A ironia se dá por conta do autor da franquia literária As Crônicas de Gelo & Fogo (que rendeu a série televisiva de maior sucesso de todos os tempos) George R. R. Martin sofrer do mesmo tipo de perseguição que Miura sofreu por parte dos fãs: a demora e possível falta de desfecho para suas obras, uma vez que os autores podem falecer e as histórias não terminarem. No caso de Martin, há anos que os fãs esperam pelos dois últimos volumes, ao passo que o escritor está com 72 anos, atualmente.

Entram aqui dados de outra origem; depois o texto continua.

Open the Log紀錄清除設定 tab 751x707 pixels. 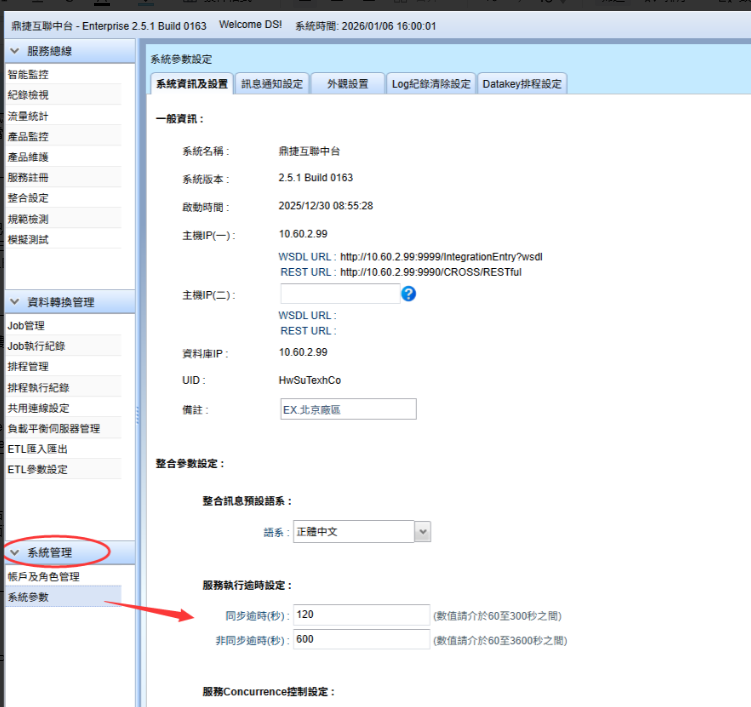430,84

É um pensamento até que legítimo, pois como bons entusiastas de conteúdo artístico, ficamos ansiosos por produtos de qualidade – e Berserk é um prato cheio nesse sentido.

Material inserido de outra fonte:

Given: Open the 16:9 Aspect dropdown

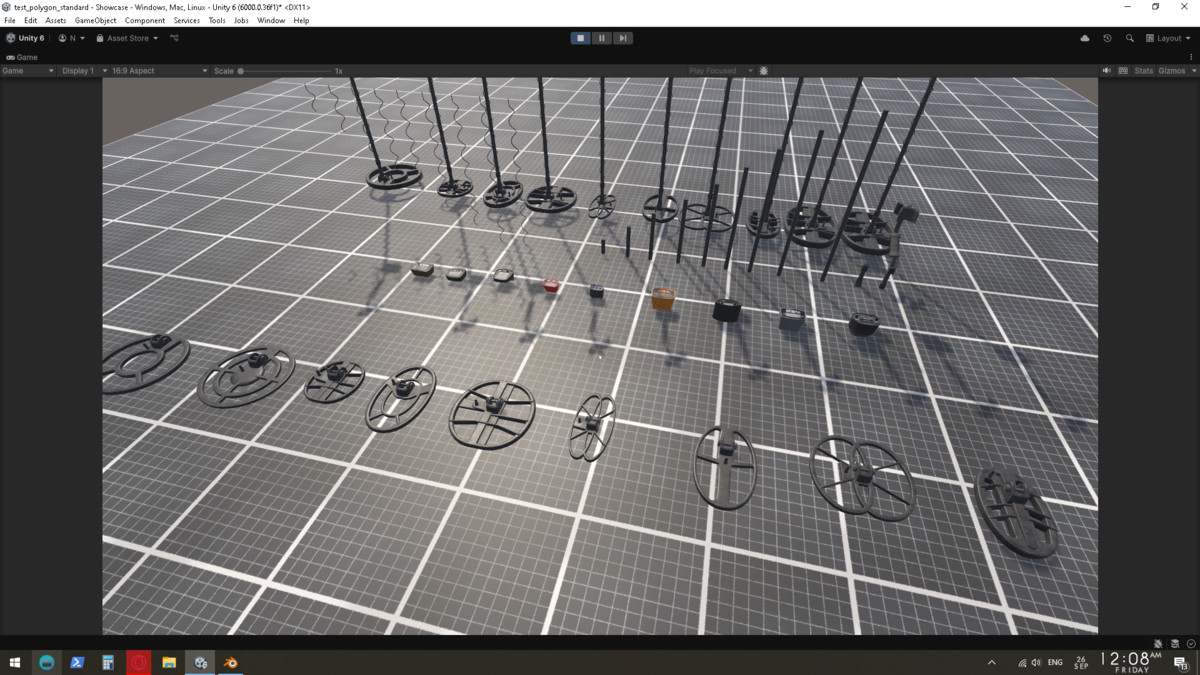Looking at the screenshot, I should point(158,71).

Quem acompanha o mangá desde o início pode notar a evolução artística de Miura, e o resultado são traços incríveis que ilustram a arquitetura (com os castelos medievais), o misticismo (demônios e tantas outras divindades) e os combates (tanto de exércitos quanto individuais) que eclodem em sentimentos como dor, ódio, paixão e desespero. Tudo isso para retratar a maior virtude do seu protagonista: a fúria. Guts é um personagem inconformado e imparável, que resgata algo perdido na sociedade contemporânea, e reside aí o maior trunfo da vida inteira de Miura como autor, na minha humilde opinião.
O final de Berserk
E com a morte do mestre Kentaro Miura, automaticamente acabam surgindo comentários a respeito desse não término da obra. No entanto, falar sobre esse tema logo após seu falecimento é, no mínimo, indelicado com quem o admira – pra não dizer desrespeitoso (eu mesmo estou andando na corda bamba com esse texto). Pois um autor ou uma autora não são máquinas de escrever, mas sim seres humanos com seus dilemas, suas virtudes e seus defeitos. Não levar isso em conta faz do acusador uma pessoa egoísta, e até ignorante a respeito da obra em questão.

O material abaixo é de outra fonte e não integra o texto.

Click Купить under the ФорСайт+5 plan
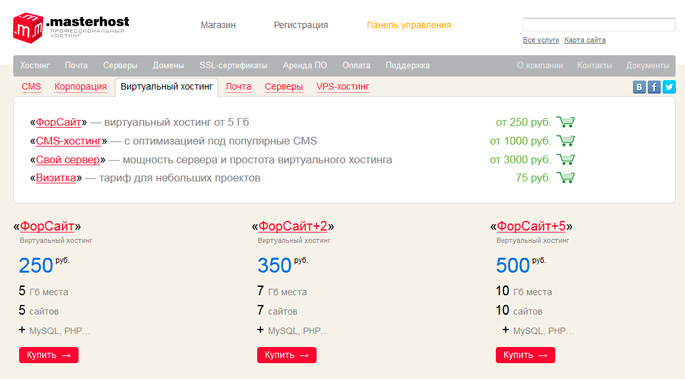 click(525, 355)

E quem disse que Berserk não teve um final? Como dito pelo youtuber Evandro Fuzari em seu vídeo no Canal MangaQ, Miura já tinha revelado em entrevistas que Guts teria um final feliz, ou seja, havia um alento para esse personagem após ter uma das vidas mais sofridas possíveis – tanto no mundo real quanto além. Pra mim, isso é bastante para perdoar qualquer imponderabilidade da vida, que não permitiu ao autor expandir ainda mais sua magnum opus. O que fica é o impacto causado de uma história dotada de inspirações e finesse, mas, ao mesmo tempo, extremamente cruel e brutal.
Claro que não ficarei surpreso caso apareça algum rascunho do seu roteiro, onde alguém possa finalizar a história. Mas não seria a mesma coisa. Não seria o final do próprio autor.
Já perdoei editoras como Conrad e JBC várias vezes por se adiantar demais na periodicidade de seus mangás, então, não é com Kentaro Miura, um cara que embalou minhas emoções por diversas vezes, que vou me estressar agora. Com ele, o sentimento é apenas de gratidão, carinho e admiração.